Check every line below for the word "agent" and give only the number of lines where it appears.

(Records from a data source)
▼
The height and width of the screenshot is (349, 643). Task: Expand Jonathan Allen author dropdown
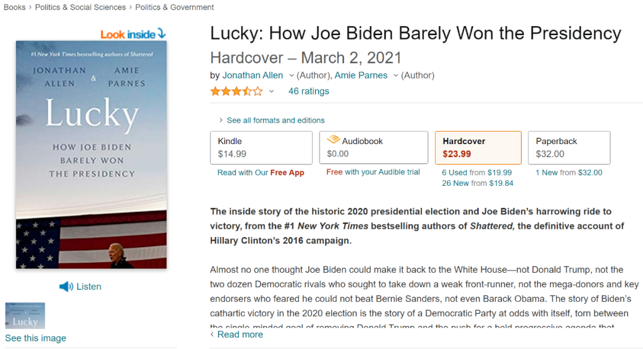click(x=291, y=76)
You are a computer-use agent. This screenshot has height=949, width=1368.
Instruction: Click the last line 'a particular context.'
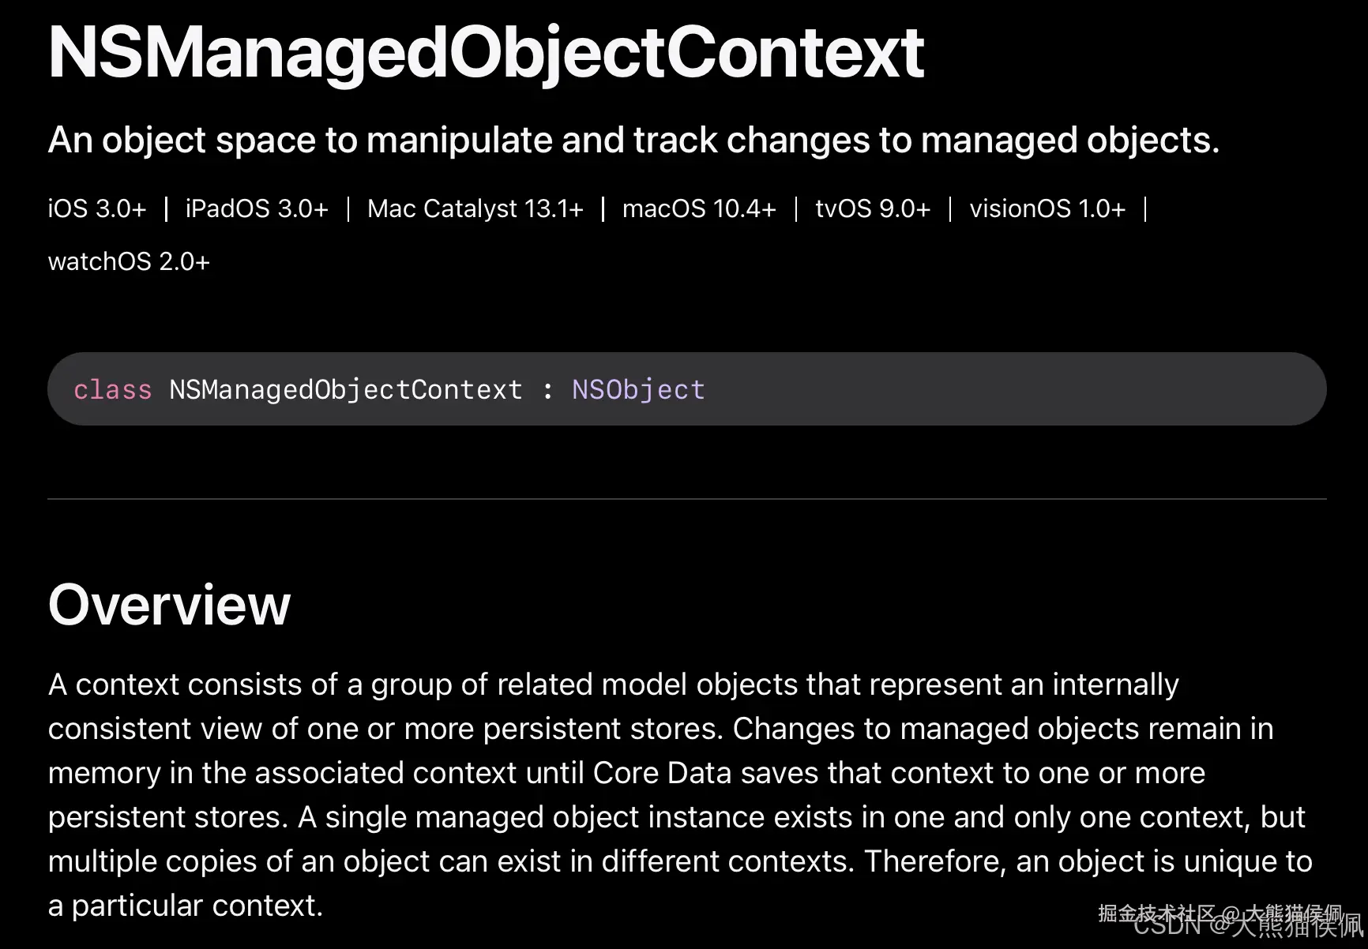[x=185, y=906]
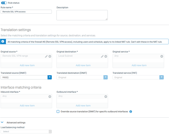This screenshot has height=135, width=169.
Task: Collapse the Advanced settings section
Action: click(2, 122)
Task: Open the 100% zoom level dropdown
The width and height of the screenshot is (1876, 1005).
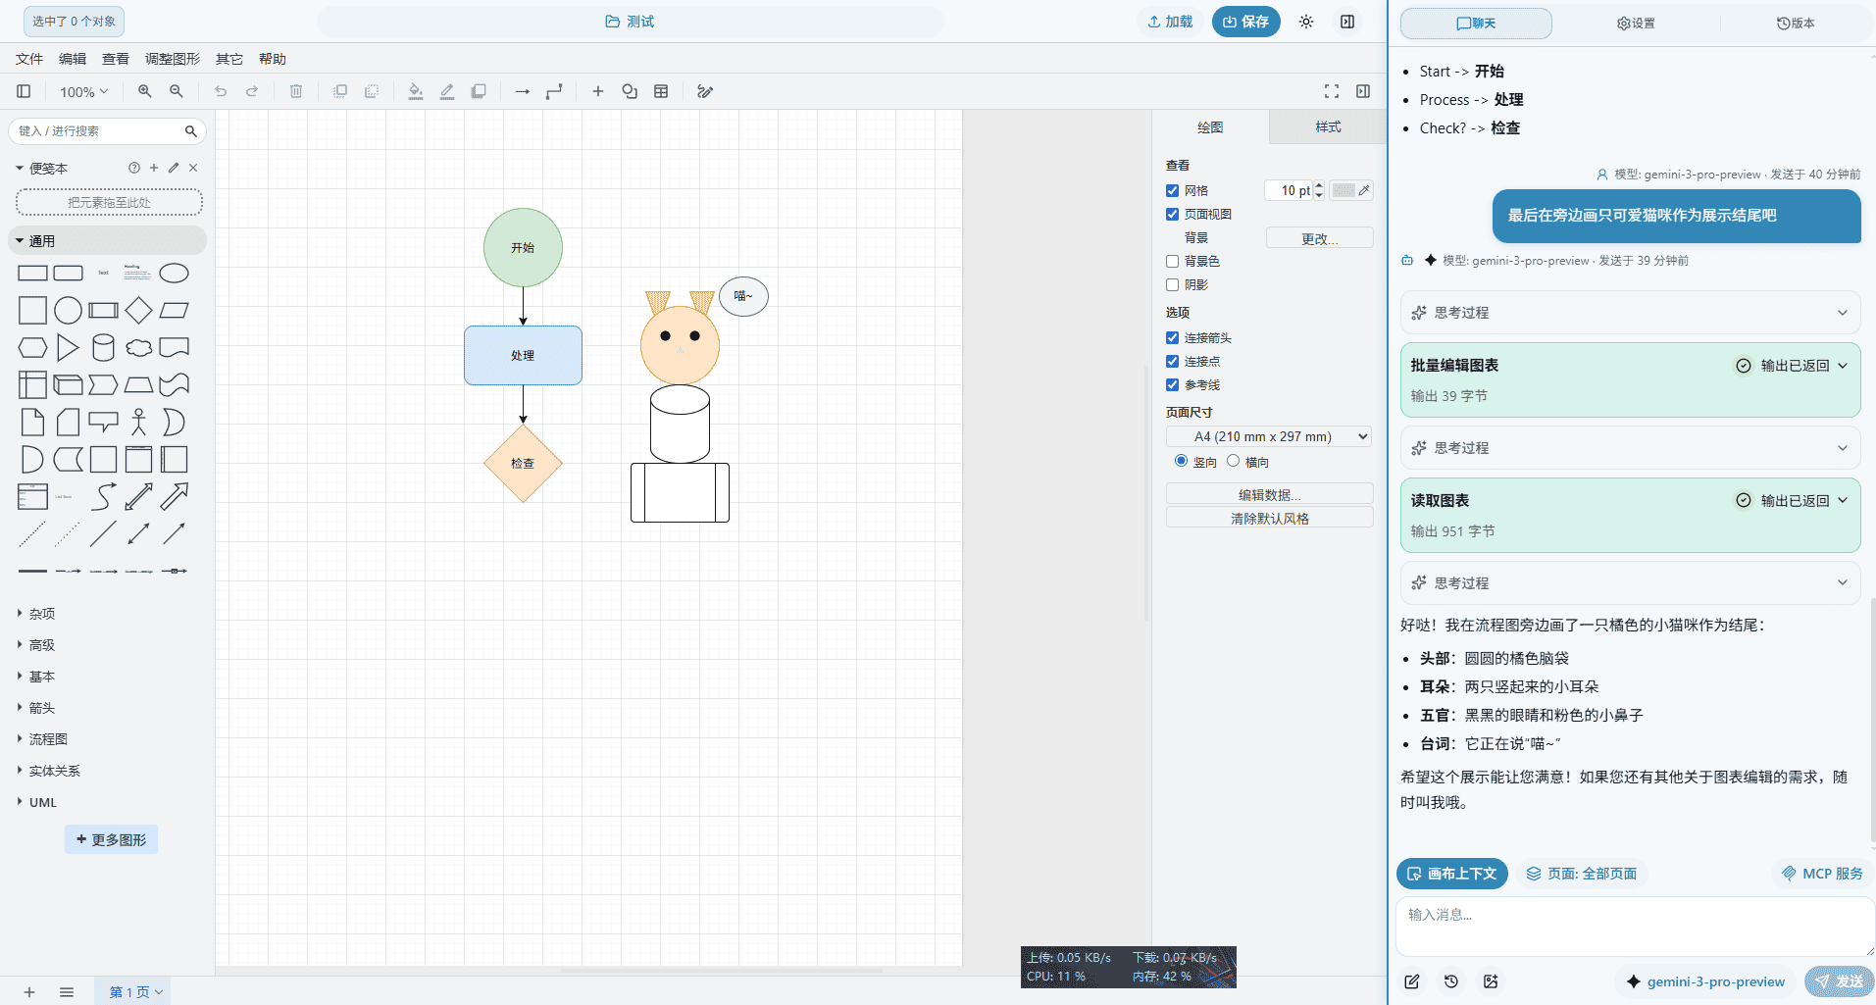Action: coord(83,92)
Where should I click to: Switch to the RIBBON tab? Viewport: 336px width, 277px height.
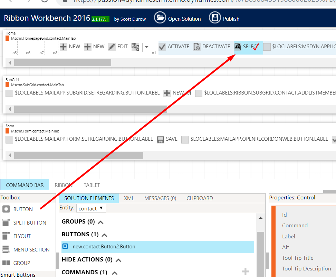(x=64, y=185)
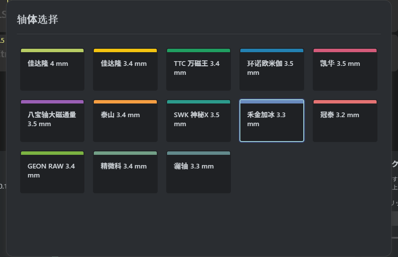This screenshot has height=257, width=398.
Task: Click the red color bar above 冠泰
Action: point(345,102)
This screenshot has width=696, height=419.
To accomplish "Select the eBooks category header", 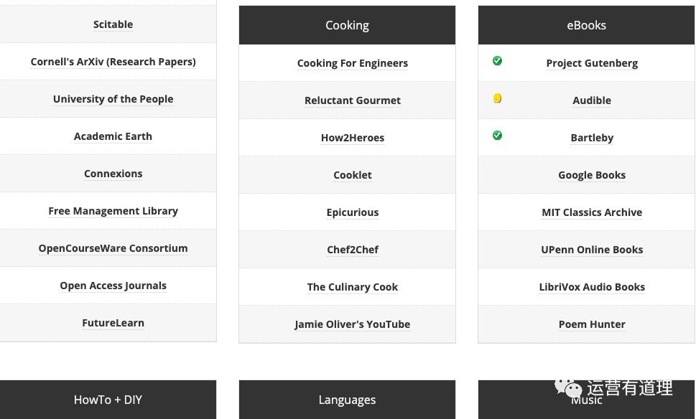I will coord(586,25).
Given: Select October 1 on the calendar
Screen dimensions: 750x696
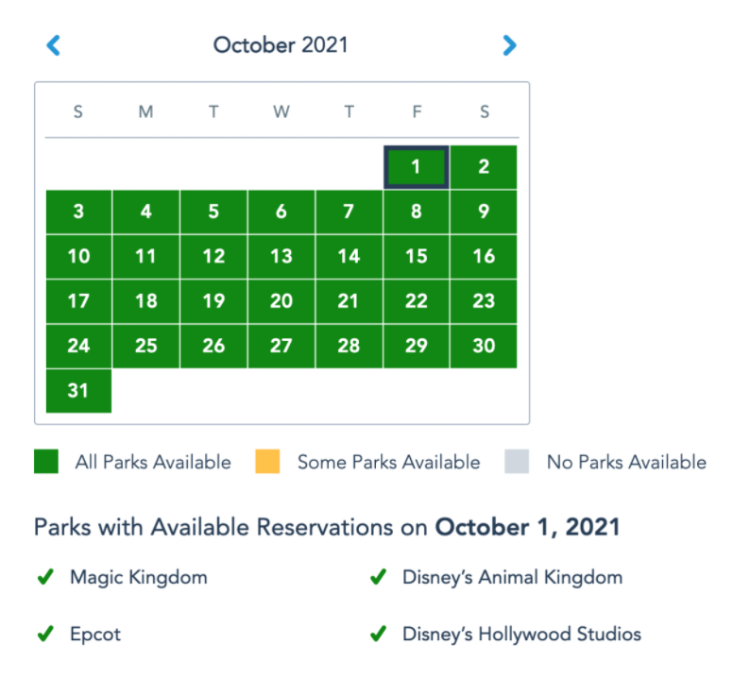Looking at the screenshot, I should (416, 168).
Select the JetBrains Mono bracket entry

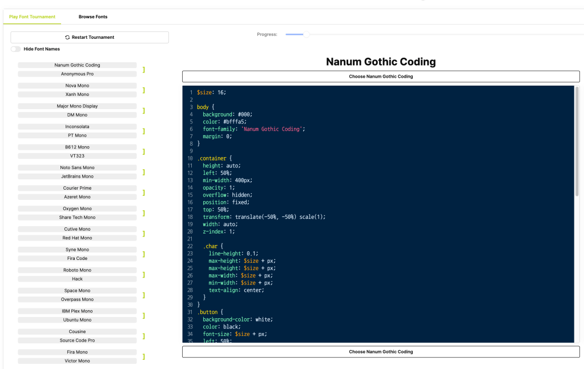pos(77,177)
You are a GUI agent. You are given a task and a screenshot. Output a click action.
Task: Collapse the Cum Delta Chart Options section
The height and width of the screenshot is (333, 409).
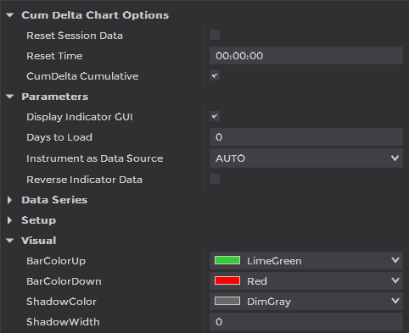point(10,15)
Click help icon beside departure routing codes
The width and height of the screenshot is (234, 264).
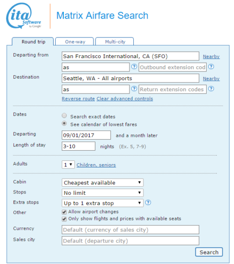pos(134,67)
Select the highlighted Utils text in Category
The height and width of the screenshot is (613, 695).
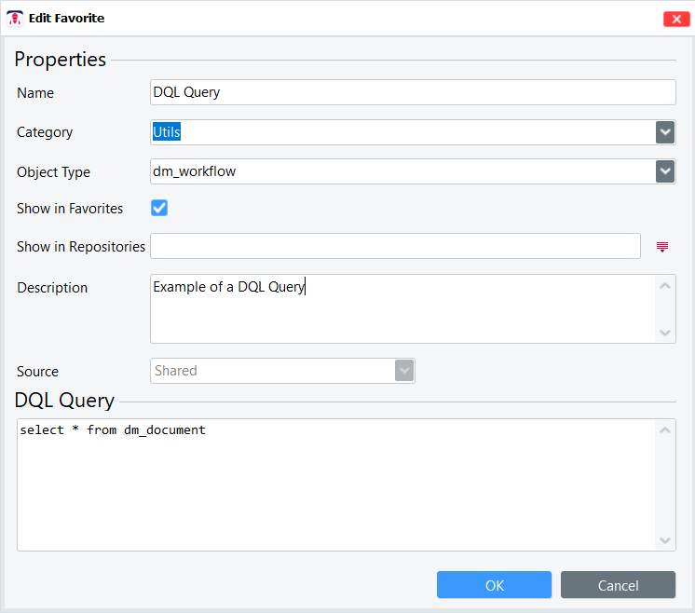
▲
→ OUTPUT FOR THIS TASK:
2